Work instructions:
Rewrite the part of the listing that opens with the line containing "You are a computer-use" and closes with the line containing "click(903, 54)", requests included, multiplying every coordinate in the answers by 1.4 and rounding to whole numbers, with halves rounded up. Omit the pictures from your answer.

Records shown:
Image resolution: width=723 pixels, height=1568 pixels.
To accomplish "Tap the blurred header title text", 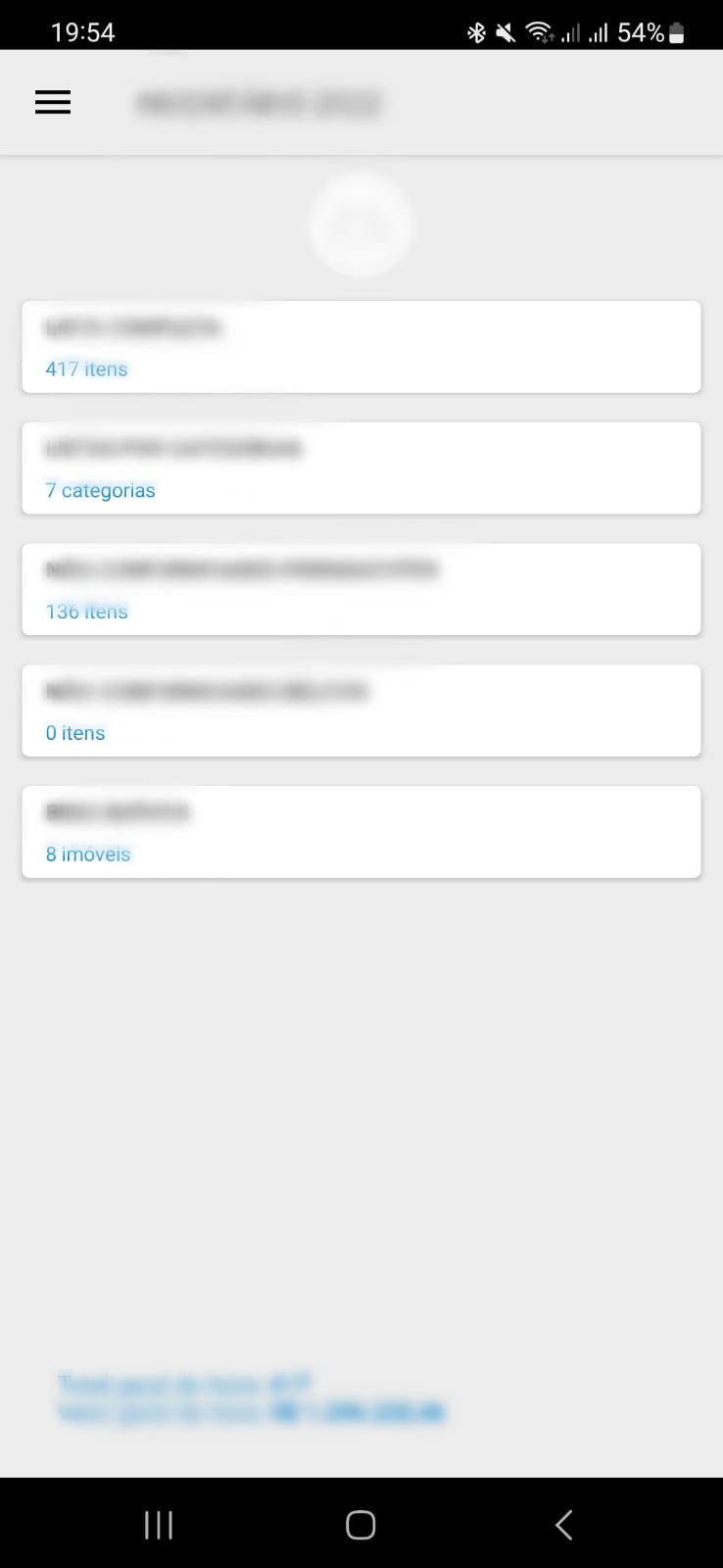I will pos(259,103).
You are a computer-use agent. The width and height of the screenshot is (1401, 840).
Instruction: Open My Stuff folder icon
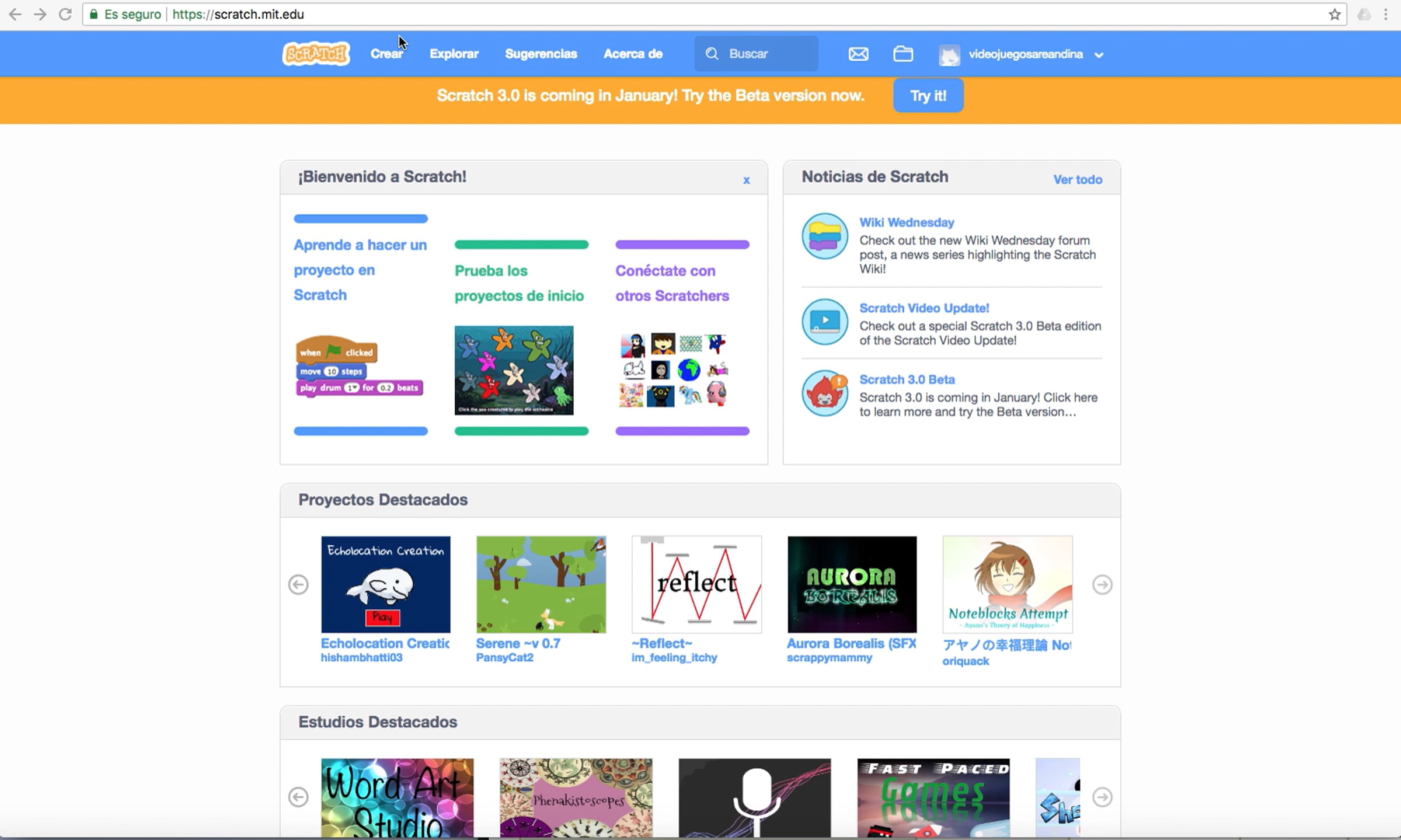click(903, 54)
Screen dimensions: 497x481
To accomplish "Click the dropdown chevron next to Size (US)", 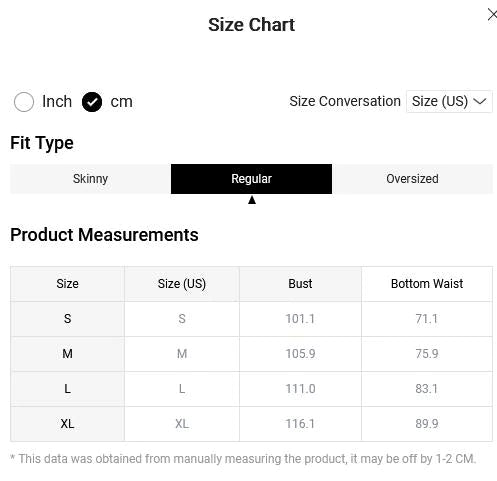I will click(x=480, y=101).
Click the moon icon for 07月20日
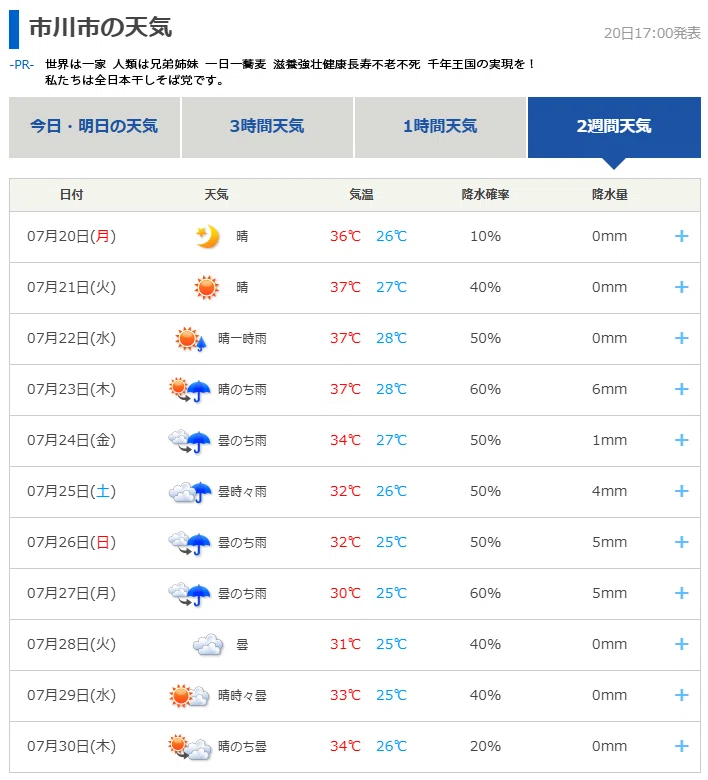708x780 pixels. 207,237
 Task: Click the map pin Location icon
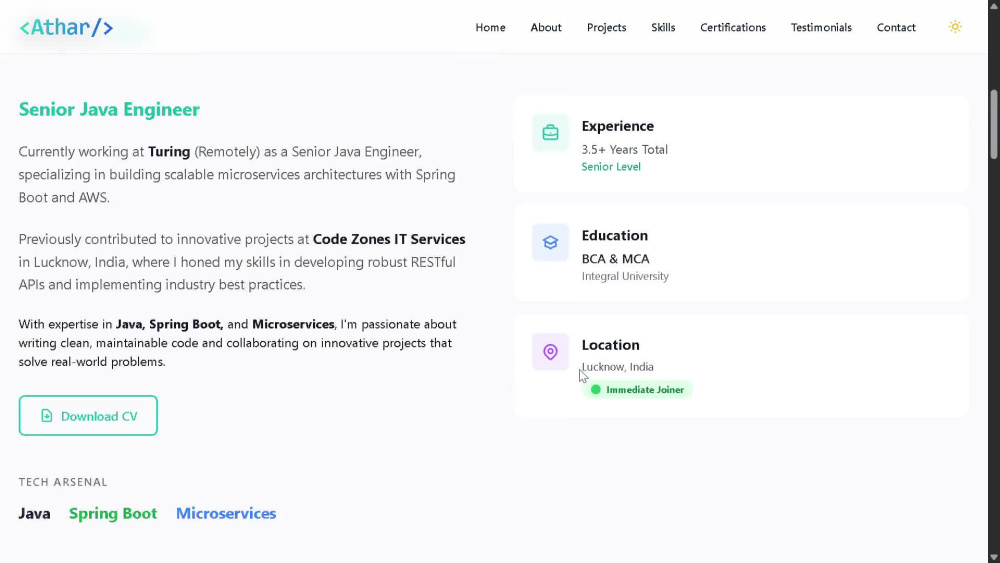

Answer to this task:
You are a computer-use agent. The width and height of the screenshot is (1401, 840).
Instruction: Open My Stuff folder icon
click(1264, 76)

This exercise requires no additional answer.